コアとなる技術はランデブー・近接オペレーション
[小林氏]ここまで事業の4つの柱である、ADR/EOL/ISSA/LEXについてお話ししましたが、いずれもコアとなる技術はRPO(ランデブー・近接オペレーション)と呼んでいる、軌道上にある物体に近づく(ランデブー)、さらに近づいて何かをする(近接オペレーション)技術です。このRPOがすべてのサービスで使われる基礎技術となります。ELSA-dをはじめとする初期の技術実証で得たRPOの技術と知見をベースに、ドッキングの方法や軌道上の位置などのバリエーションをできるだけ限定することで、開発を効率化することを考えています。
――ご説明いただいた4つの柱について、今後どのような事業展開を計画されていますか?
[小林氏]まずADRについては、JAXAの「商業デブリ除去実証(CRD2)」というプログラムのパートナーに、弊社の「ADRAS-J」衛星が選定されました。CRD2は2段階に分かれたプログラムになっており、フェーズ1は、対象の物体の直前まで接近して写真撮影を行い、データを取得するところまで進めます。次のフェーズ2は、実際にその物体に近づき、捕獲して除去するところまで行う予定です。アストロスケールはフェーズ1の契約相手方に選定されており、フェーズ2に関しては、フロントローディング技術検討の1社に選定されています。現在、ELSA-dに続くプロジェクトとなる「ADRAS-J」衛星の打ち上げに向けて、準備を進めているところです。

### 表示情報
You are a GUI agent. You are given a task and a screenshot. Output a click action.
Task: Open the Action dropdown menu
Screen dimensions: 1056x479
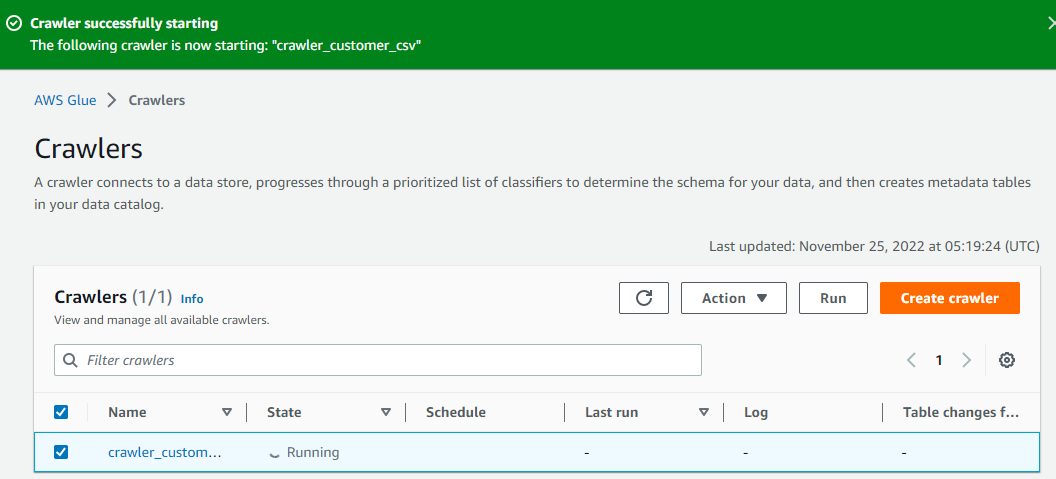coord(734,298)
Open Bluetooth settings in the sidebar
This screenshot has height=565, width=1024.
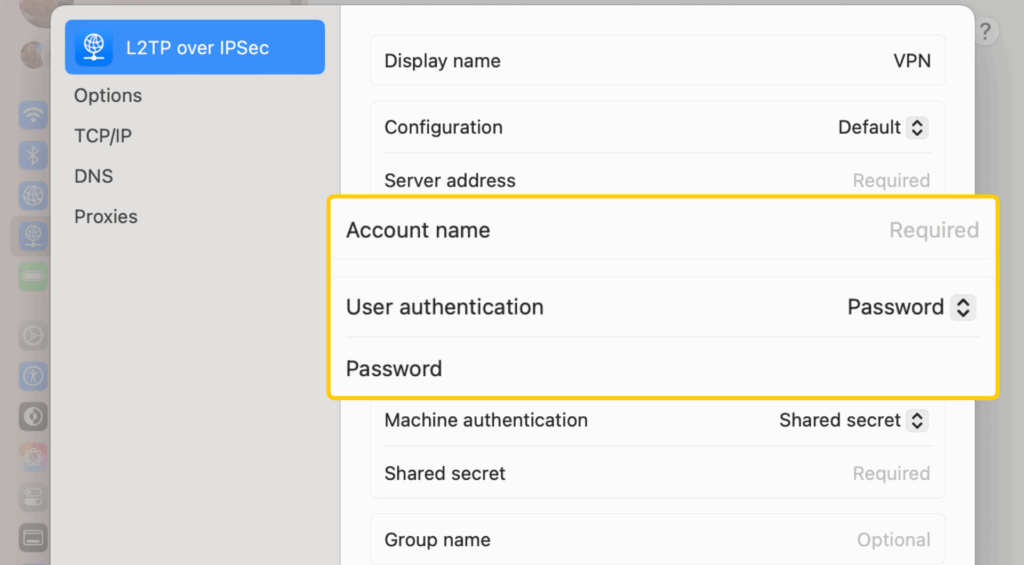34,155
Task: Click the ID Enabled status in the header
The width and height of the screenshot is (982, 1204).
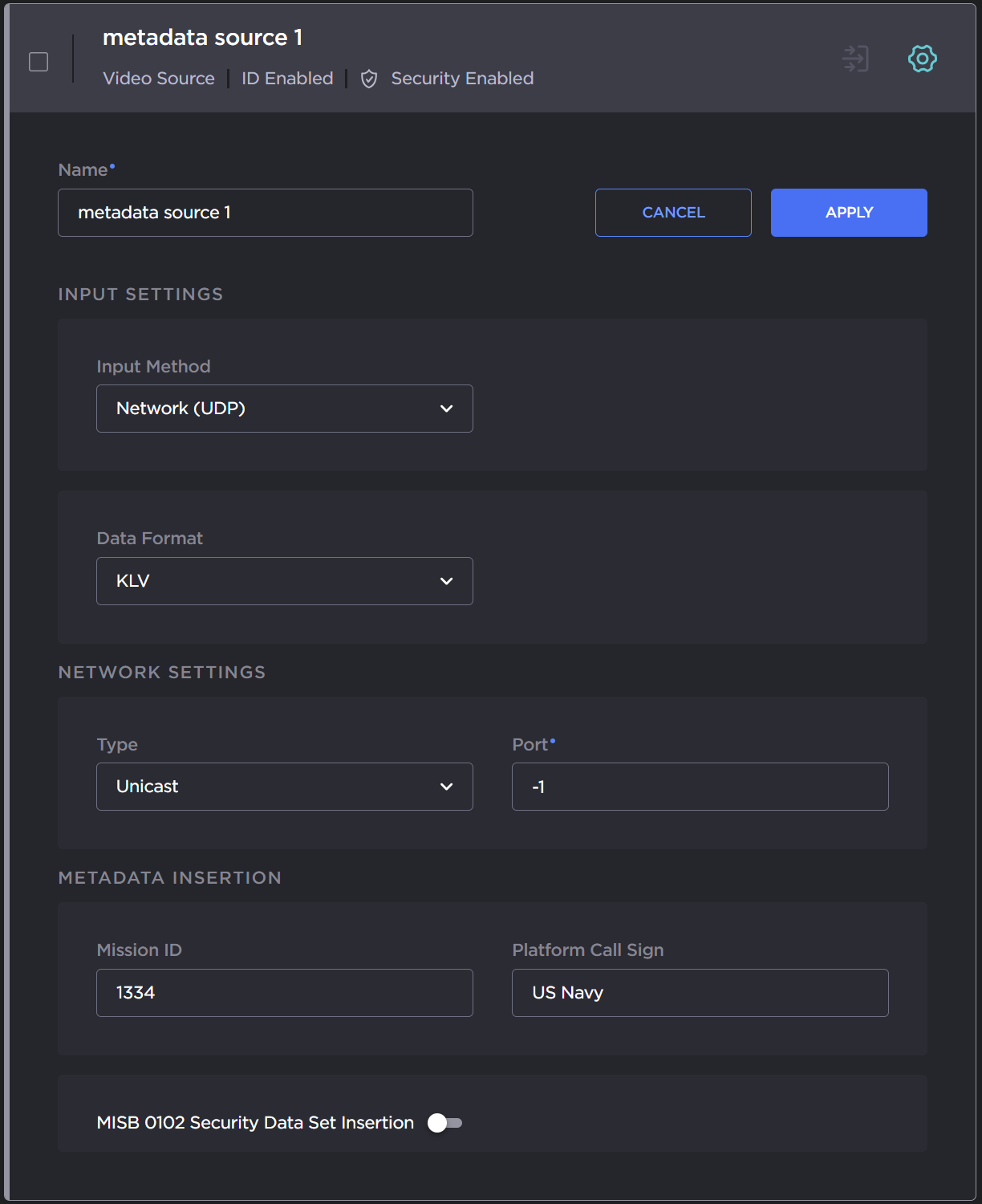Action: (x=286, y=78)
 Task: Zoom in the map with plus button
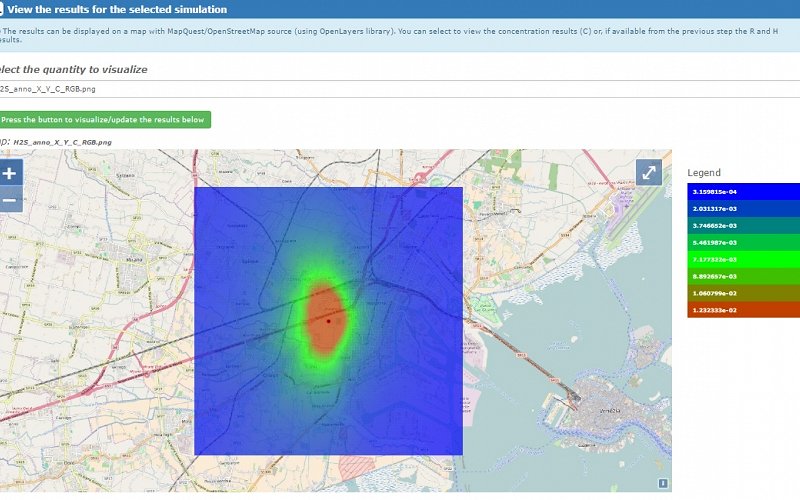(x=9, y=173)
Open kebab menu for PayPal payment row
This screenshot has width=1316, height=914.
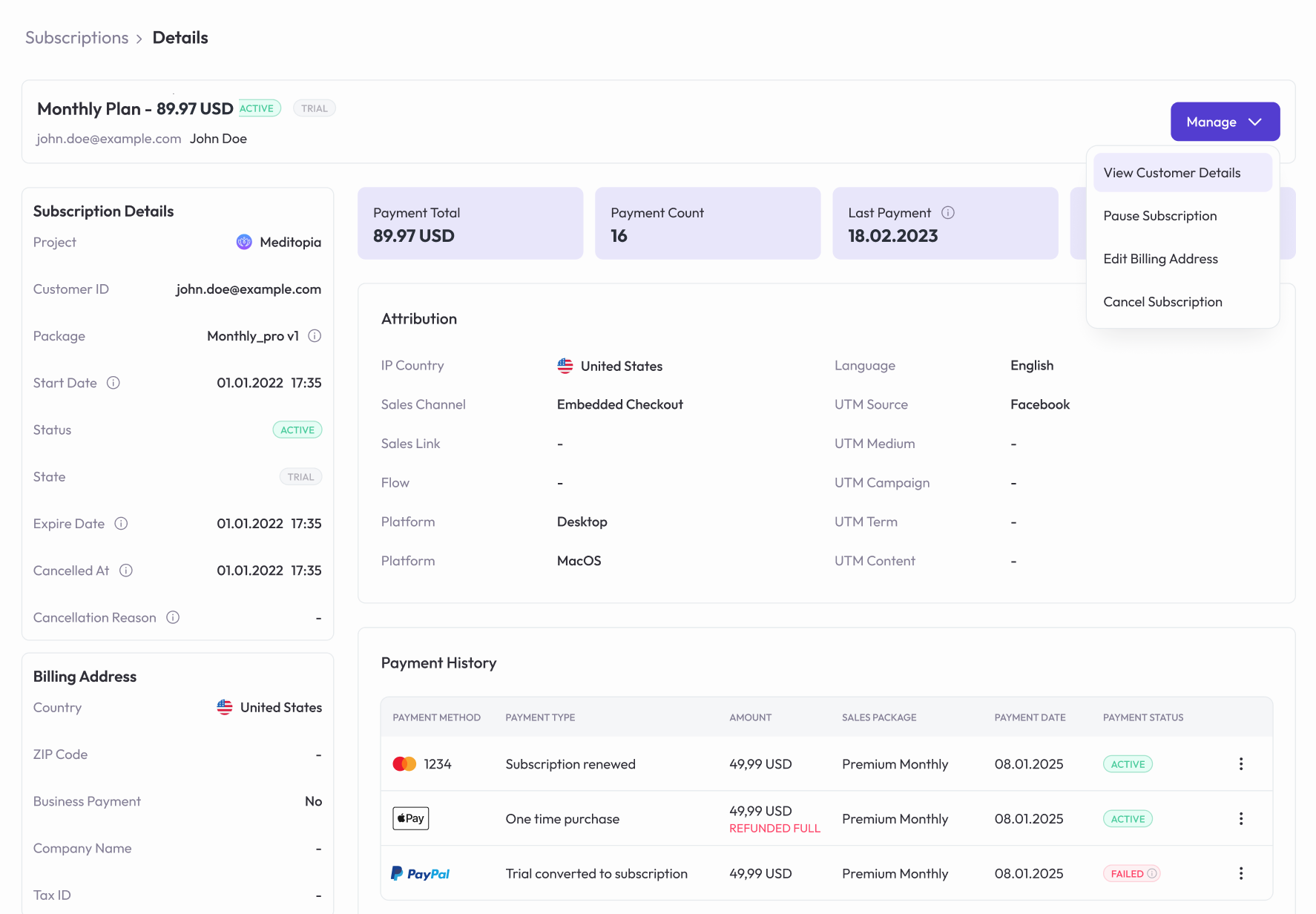1241,874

### 課題の目的
デブリ除去などの事業展開を語るインタビューの文章を、最後の文の後から続けて書いてください。

### 解答
EOLについては、アストロスケール英国が中心となり、ESA(欧州宇宙機関)とOneWebという衛星通信企業と共同プロジェクトを進めています。
人工衛星の寿命を延長するLEXでは、商用静止衛星プロバイダの事業者と打ち合わせをしている段階で、低軌道LEOにおいてもサービス開発につながるアイデアが活発に出てきています。その中から弊社のミッションと整合するものを、取捨選択しながら検討を進めているところです。ADRなど既に問題となっているデブリ除去についての課題意識は高くなってきていると思いますが、LEXの必要性もここ数年で広く認知されてきたと感じています。
そのひとつのきっかけが、アメリカ連邦通信委員会(FCC)の動きです。FCCはLEOを周回する人工衛星について、これまで「運用終了後25年以内に廃棄軌道へ移すこと」と規定していましたが、運用終了後5年以内に短縮する「5年ルール」を発表し、厳密に運用することでスペースデブリとして存在する期間を大幅に減らそうとしています。こうした背景もあって、人工衛星も宇宙空間のサステナビリティという視点から、具体的な改善アクションが活発に議論されるようになりました。
――スペースデブリの増加防止に対して、世界中で取り組みが本格化しているのですね。「技術実証機ELSA-d」は民間宇宙開発のパイオニアだと思いますが、このプロジェクトをご経験されての所感をいただけますか?
[小林氏]ELSA-dは自社のプロジェクトでしたから、何をしなければいけないのかすべて自分達で定めてコントロールしていくところが難しかったですね。目標を小さくすれば達成は容易ですが、得られるものは小さい。かといって大きすぎる目標では失敗してしまうので、エンジニアのリーダーの一人として、そのバランスの調整に苦労しました。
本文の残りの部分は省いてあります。